Another hearing with Cherwell District Council was set to be held on 31 July, but this was delayed after a decision was made in mid-July by Natural England to designate a woodland nearby to both the initial and new stadium site as ancient, and therefore protected by law. However, on 25 July, Natural England eventually concluded that the area was, in fact, not ancient woodland as it did not appear any on maps of Oxfordshire from the 18th and 19th centuries.

On 6 August, planners from Cherwell District Council recommended the stadium for approval ahead of the rescheduled hearing the following week. According to BBC News, they were quoted as saying that there were "very special circumstances" to justify the stadium's construction at the Triangle. On 14 August, the new stadium's planning application was approved by Cherwell District Council, after a final hearing that lasted four hours.

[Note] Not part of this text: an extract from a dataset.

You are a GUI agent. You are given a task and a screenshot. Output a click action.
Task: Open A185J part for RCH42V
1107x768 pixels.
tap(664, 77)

Final approval of the club's plans followed in February 2026. A Section 106 agreement required the club to pay at least £5.1m towards local infrastructure projects including improvements at Oxford Parkway station, reopening the Cowley Branch Line (with new stations at Cowley and Littlemore), and investments in bus services and a "mobility hub".

====2026 – Threat of a Judicial Review====
In April 2026, the campaign group Friends of Stratfield Brake (FoSB) officially filed a claim in the High Court seeking a Judicial Review of Cherwell District Council's planning approval, citing non-compliance with Green Belt policy, flawed traffic reports and concerns that nearby woodland might be Ancient Woodland. In July 2026, the High Court ruled that the grounds for granting a Judicial Review were not reasonably arguable and refused permission. FoSB subsequently submitted an Oral Renewal Application which was heard at the Royal Courts of Justice on 24 September 2026, where High Court Judge Mr Justice Johnson upheld the refusal and concluded that the claimant's case was "unarguable", effectively ending the legal challenge in the High Court.

==Transport==
Oxford Parkway station has been cited by the club as the main transport link for the new stadium. A proposal for a footbridge to connect the two together was not pursued as the traffic marshalling plans for the Oxford Road were deemed safer and more efficient.

East West Rail (EWR) will make the new stadium easily nationally accessible by rail via Milton Keynes Central on the West Coast Main Line. In addition to regular services from London and Oxford via the Chiltern Main Line, EWR will help Oxford United's stated aim of having 90% of fans travel to the Triangle by non-car means.